Presence | Experience | Coherence
As my own knowing of God has been transformed over the years, my journey of prayer has changed too. In the past, my prayers were filled with requests (or, more often, demands) that God would act in the world to bring about change and alter things more to my liking. That God would adjust reality so that things would go better for me.
In the season of Lent this year I have been reflecting on how my experience of prayer these days has changed, and it is mirrored in my understanding of this sacred journey. The story of Lent is the story of Jesus, and the story of the way in which God enters in a unique way into our journey of challenge, suffering, embodiment, and so into authentic human existence. It is God entering fully into the human experience and then leading us on a journey of presence through the darkness toward new life.

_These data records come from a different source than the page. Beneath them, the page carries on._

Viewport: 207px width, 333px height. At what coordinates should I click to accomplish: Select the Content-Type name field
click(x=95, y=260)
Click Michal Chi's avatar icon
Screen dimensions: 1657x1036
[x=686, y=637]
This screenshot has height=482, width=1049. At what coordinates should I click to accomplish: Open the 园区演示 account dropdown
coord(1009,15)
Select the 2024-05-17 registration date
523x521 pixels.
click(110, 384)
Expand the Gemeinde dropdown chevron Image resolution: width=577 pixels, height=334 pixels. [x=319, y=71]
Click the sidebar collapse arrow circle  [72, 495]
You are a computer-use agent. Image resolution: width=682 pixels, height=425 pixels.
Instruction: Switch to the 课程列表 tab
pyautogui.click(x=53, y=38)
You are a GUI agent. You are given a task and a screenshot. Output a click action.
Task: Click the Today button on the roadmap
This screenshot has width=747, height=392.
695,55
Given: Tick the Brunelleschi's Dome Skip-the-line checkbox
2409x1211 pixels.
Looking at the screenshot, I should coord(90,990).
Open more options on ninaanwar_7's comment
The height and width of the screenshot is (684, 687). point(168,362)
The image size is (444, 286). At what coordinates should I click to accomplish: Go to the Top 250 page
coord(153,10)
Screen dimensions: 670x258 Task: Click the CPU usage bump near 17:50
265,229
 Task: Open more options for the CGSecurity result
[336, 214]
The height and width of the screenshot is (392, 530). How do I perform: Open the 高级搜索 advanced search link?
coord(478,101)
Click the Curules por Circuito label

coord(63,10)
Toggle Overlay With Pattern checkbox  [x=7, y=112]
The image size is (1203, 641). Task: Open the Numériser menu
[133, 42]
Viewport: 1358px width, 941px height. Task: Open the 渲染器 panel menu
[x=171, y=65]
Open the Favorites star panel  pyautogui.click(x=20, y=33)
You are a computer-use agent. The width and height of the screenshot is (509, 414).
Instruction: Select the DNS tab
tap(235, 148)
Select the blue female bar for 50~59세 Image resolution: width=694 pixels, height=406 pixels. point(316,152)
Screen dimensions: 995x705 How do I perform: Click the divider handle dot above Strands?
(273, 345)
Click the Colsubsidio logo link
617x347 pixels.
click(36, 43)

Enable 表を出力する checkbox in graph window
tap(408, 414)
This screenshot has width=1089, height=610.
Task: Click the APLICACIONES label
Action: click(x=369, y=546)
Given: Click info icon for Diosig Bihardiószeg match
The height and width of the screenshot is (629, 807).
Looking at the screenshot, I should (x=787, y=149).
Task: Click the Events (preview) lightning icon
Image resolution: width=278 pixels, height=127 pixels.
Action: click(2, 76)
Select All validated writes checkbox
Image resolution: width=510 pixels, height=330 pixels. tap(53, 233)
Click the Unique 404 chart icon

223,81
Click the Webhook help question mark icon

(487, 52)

And so, I allow my rhythm of prayer to echo this story; to pulse with the repeating refrains of presence, experience and coherence.
God is present. No effort is needed to convince God to “arrive”. No amount of religious devotion can make the Spirit more present than she already is. The primary ancient Hebrew metaphor for Spirit was ruach. Spirit – breath – wind. Holy Spirit hovers over the deepness in Genesis 1, and breathes life into all things. The Spirit was then, and is here, now. Prayer does not need to be the twisting of God’s arm to ‘turn up’, God is already closer than our own breath. But prayer can be about cultivating awareness and remembrance. That in the middle of the clutter and cacophony of sound around us, we can simply pause, and breathe, and remember, and be reminded that God is with us.
And because God is with us, because Holy Spirit breathes in and through us, we can bring before God our experience of the lived life. The good and bad, the joyful and melancholic, our successes and failures, hopes and anxieties. The Psalmists (in the biggest book of prayers we have in scripture) demonstrate this to us continually. They express profound faith and hope, they descend into despair and desperation; and all of it is prayer. All of it is brought to the surface in the presence of the divine.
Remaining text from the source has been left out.